A Navigational Approach to Health:Actionable Guidance for Improved Quality of Life

Date: Jul 09, 2019

Health and well-being are shaped by how lifestyle and the environment interact with biological machines. A navigational paradigm can help users reach a specific health goal by using constantly captured measurements to estimate how their health is continuously changing and provide actionable guidance. Norbert Weiner said “To live effectively is to live with adequate information.” Individuals create and consume more diverse data about themselves today than any time in history. Sources of this data include wearable devices, images, social media, geo-spatial information and more. A tremendous opportunity rests within cross-modal data analysis that leverages existing domain knowledge methods to understand and guide human health.
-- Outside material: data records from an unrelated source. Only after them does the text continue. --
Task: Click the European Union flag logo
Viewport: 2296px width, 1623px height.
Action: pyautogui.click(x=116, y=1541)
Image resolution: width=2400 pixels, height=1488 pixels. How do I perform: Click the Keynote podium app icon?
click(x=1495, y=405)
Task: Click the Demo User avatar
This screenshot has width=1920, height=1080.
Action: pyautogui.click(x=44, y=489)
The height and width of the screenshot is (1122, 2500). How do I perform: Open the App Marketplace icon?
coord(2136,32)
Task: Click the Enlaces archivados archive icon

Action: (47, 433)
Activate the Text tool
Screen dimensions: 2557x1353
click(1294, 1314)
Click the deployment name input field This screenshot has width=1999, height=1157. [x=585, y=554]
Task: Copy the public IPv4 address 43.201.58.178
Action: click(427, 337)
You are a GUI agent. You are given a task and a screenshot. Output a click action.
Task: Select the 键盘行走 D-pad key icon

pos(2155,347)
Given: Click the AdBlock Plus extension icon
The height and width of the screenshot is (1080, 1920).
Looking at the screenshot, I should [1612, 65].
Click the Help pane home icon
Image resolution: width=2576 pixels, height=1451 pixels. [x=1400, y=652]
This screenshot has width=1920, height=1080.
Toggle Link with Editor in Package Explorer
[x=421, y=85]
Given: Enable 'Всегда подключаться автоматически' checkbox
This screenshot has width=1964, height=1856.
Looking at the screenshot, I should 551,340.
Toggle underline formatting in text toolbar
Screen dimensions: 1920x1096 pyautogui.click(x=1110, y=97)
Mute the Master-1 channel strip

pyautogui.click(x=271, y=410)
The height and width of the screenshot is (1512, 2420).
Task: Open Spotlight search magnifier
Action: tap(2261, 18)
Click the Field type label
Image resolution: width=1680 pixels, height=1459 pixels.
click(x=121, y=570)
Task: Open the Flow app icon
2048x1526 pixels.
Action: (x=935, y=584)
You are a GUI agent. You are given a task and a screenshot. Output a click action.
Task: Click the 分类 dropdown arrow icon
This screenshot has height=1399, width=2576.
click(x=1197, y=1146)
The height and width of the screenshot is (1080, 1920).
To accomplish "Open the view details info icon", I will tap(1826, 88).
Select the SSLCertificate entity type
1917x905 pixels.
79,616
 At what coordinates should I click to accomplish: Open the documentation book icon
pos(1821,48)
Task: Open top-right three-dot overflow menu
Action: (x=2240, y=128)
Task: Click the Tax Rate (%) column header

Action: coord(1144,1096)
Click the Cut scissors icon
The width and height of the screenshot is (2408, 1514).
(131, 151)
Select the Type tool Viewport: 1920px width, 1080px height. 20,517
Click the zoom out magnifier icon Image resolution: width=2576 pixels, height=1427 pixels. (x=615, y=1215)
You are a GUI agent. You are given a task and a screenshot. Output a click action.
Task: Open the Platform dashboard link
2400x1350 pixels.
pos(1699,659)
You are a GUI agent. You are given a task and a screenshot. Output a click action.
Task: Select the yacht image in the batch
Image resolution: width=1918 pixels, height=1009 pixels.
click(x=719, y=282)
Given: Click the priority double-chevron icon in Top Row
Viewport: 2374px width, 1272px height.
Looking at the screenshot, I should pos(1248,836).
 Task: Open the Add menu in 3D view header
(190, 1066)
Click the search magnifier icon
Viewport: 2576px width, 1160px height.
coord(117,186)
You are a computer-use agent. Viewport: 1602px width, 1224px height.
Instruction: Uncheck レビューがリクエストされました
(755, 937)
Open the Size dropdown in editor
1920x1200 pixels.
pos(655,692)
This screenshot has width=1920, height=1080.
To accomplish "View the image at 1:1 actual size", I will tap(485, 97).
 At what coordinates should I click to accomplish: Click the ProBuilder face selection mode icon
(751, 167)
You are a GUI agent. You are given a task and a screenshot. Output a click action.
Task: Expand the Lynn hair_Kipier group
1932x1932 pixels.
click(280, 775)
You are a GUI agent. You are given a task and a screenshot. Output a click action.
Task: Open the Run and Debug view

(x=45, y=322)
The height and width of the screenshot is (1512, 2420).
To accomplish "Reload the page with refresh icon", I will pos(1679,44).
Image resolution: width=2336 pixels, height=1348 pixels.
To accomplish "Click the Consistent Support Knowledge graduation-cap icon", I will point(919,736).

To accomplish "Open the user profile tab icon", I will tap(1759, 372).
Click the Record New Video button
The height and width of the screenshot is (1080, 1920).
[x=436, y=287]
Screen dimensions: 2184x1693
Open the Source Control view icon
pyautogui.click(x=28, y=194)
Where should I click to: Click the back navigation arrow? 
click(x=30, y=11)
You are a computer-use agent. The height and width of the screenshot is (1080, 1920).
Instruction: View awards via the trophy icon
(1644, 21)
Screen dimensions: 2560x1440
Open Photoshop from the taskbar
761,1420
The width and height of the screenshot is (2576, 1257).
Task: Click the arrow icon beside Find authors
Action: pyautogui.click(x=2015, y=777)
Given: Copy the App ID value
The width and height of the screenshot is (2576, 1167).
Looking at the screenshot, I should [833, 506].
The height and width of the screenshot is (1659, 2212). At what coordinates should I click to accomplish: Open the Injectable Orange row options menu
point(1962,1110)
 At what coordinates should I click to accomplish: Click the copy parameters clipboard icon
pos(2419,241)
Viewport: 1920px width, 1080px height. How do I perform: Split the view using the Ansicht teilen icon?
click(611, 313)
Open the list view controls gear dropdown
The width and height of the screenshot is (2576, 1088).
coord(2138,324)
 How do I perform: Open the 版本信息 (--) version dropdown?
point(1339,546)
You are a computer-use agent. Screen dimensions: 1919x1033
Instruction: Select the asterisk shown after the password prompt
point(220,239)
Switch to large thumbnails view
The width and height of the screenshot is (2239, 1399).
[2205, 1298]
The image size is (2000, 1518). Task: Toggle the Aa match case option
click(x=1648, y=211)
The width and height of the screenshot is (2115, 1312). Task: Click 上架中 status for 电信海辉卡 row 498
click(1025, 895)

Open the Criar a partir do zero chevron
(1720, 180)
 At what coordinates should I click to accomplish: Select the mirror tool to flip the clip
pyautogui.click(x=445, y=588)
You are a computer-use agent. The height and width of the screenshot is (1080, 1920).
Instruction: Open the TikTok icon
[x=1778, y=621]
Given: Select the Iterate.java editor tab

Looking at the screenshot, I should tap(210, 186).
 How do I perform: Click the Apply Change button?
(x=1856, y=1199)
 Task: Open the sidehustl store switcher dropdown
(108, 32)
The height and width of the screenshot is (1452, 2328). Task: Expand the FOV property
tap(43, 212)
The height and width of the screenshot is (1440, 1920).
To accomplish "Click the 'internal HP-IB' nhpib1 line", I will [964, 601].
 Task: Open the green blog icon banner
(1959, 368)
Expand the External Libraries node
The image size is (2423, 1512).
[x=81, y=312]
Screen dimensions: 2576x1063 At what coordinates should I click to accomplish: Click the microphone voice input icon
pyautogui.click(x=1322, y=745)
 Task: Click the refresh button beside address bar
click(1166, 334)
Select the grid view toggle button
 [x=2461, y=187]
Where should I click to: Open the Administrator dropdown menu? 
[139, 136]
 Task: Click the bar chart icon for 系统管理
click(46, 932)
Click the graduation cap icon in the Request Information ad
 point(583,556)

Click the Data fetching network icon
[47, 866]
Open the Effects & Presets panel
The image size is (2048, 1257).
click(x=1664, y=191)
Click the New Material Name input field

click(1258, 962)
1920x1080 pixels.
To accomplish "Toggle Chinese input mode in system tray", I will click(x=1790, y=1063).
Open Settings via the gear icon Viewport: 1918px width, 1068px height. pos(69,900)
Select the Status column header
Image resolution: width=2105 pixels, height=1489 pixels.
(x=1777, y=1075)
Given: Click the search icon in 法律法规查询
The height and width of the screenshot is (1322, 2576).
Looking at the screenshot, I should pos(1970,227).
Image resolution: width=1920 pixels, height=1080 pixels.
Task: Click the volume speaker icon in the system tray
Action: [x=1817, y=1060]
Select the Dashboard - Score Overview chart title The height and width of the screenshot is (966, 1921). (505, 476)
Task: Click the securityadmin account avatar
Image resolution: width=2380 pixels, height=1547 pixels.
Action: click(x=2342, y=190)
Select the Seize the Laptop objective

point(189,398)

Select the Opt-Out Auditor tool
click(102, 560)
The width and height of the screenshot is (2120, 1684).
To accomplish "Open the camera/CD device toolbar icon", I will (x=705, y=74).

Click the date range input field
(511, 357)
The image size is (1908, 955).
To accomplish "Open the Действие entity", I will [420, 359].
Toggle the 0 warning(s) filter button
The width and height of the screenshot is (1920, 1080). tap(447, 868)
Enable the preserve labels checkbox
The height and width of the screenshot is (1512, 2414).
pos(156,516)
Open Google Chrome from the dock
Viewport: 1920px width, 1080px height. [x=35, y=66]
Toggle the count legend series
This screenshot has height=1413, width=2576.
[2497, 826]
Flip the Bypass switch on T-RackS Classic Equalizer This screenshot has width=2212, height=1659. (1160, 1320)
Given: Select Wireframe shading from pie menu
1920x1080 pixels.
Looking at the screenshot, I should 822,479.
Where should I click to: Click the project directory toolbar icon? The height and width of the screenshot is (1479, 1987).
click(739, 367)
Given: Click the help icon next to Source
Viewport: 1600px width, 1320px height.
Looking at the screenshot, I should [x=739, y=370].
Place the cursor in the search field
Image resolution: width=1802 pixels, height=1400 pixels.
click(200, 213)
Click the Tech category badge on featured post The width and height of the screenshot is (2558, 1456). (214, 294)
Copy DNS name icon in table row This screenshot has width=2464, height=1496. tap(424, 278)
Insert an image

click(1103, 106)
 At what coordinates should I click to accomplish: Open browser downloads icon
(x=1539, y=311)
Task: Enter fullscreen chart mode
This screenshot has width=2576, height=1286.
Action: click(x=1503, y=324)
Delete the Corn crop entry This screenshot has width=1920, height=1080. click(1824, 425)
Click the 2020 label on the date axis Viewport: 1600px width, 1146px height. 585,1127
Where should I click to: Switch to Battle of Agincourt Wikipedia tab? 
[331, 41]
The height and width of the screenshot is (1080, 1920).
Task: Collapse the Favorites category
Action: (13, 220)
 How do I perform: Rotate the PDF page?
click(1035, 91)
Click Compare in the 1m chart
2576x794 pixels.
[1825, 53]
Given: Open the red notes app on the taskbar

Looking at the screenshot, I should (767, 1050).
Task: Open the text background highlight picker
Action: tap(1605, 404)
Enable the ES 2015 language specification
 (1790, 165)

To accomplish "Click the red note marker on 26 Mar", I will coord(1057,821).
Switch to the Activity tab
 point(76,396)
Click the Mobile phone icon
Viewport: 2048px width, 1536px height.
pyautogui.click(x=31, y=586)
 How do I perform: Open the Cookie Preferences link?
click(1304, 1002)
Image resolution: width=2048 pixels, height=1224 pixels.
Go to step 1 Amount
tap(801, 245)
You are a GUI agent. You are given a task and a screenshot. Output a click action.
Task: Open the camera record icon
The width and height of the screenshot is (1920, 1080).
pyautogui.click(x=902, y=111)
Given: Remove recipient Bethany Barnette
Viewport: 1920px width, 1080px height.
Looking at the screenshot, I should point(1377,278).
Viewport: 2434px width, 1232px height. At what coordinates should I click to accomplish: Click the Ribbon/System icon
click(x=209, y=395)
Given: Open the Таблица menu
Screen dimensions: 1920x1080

Especially in chronic diseases, current medical practice uses a combination of sparse hospital based biological metrics (blood tests, expensive imaging, etc.) to understand the evolving health status of an individual. Future health systems must integrate data created at the individual level to better understand health status perpetually, especially in a cybernetic framework. And, in this talk, a navigational approach to Health will be discussed to improve quality of life with multi-source data from daily life.

Ramesh has been an active researcher in Computer Vision, Artificial Intelligence, Multimedia Computing, Experiential computing, and Digital Health. While at the University of Michigan, Ann Arbor, he founded and directed artificial intelligence laboratory in 1987; and at University of California, San Diego, he founded visual computing lab in 1995. At University of California, Irvine, He is founding director of UCI Institute for Future Health. He was also the founding Editor-in-Chief of IEEE MultiMedia magazine and Machine Vision and Applications journal. His co-authored and co-edited books include two text books: Machine Vision (published in 1995), and Multimedia Computing (published in 2014). Ramesh has been elected Fellow of ACM, IEEE, AAAS, IAPR, AAAI, and SPIE. He is the recipient of several awards including the ACM SIGMM Technical Achievement Award 2010. His current research is in building computing and data-driven approaches for Future Health.

Ramesh co-founded multiple companies (Imageware, Virage, Praja, Seraja, mChron, and Krumbs), managed them in initial stages, and then turned them over to professional management. He enjoys working with companies, is involved in research, and enjoys writing.